[Element and text position data]
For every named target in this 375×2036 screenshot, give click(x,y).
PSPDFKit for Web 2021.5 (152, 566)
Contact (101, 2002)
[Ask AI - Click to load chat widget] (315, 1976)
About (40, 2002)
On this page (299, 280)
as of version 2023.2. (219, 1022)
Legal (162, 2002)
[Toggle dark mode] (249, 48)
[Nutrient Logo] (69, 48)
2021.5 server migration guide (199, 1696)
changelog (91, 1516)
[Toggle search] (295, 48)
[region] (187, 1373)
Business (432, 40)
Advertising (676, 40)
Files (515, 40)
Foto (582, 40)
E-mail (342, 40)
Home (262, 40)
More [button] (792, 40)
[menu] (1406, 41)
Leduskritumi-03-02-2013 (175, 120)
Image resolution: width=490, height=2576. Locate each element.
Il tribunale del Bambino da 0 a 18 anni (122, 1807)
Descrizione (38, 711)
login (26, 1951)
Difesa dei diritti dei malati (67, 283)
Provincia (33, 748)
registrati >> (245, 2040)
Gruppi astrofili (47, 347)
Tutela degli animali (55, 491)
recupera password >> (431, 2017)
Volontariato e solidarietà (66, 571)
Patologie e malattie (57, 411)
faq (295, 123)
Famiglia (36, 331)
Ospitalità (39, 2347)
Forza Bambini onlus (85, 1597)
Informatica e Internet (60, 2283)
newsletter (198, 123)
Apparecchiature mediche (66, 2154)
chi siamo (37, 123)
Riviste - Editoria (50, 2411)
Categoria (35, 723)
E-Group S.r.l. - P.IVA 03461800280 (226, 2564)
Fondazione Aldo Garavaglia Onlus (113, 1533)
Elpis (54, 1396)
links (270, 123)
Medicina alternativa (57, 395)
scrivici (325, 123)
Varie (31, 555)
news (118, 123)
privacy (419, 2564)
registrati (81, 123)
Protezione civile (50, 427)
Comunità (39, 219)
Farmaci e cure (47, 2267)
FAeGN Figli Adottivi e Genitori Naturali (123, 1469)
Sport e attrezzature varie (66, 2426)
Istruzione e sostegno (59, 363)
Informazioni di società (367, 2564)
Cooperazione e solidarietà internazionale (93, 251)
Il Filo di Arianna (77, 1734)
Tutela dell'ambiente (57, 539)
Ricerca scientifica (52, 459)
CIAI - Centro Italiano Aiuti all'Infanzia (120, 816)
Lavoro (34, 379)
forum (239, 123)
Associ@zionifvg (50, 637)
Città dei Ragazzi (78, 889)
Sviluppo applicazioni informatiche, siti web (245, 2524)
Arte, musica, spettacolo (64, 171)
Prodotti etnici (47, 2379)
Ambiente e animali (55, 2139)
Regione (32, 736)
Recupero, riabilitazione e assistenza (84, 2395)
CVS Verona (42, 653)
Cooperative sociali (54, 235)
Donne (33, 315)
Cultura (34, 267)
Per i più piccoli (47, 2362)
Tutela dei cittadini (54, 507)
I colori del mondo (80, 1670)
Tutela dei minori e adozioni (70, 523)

Required work >>
Turn the data in the stretch from the line containing "Elpis (54, 1396)" through the line containing "Farmaci e cure (47, 2267)" into a two-column CSV with the columns "item_text" and "location". Give one row per line of data, put each value in its own quoted field, and replace any line breaks with spaces.

Task result >>
item_text,location
"Elpis","(54, 1396)"
"links","(270, 123)"
"Medicina alternativa","(57, 395)"
"scrivici","(325, 123)"
"Varie","(31, 555)"
"news","(118, 123)"
"privacy","(419, 2564)"
"registrati","(81, 123)"
"Protezione civile","(50, 427)"
"Comunità","(39, 219)"
"Farmaci e cure","(47, 2267)"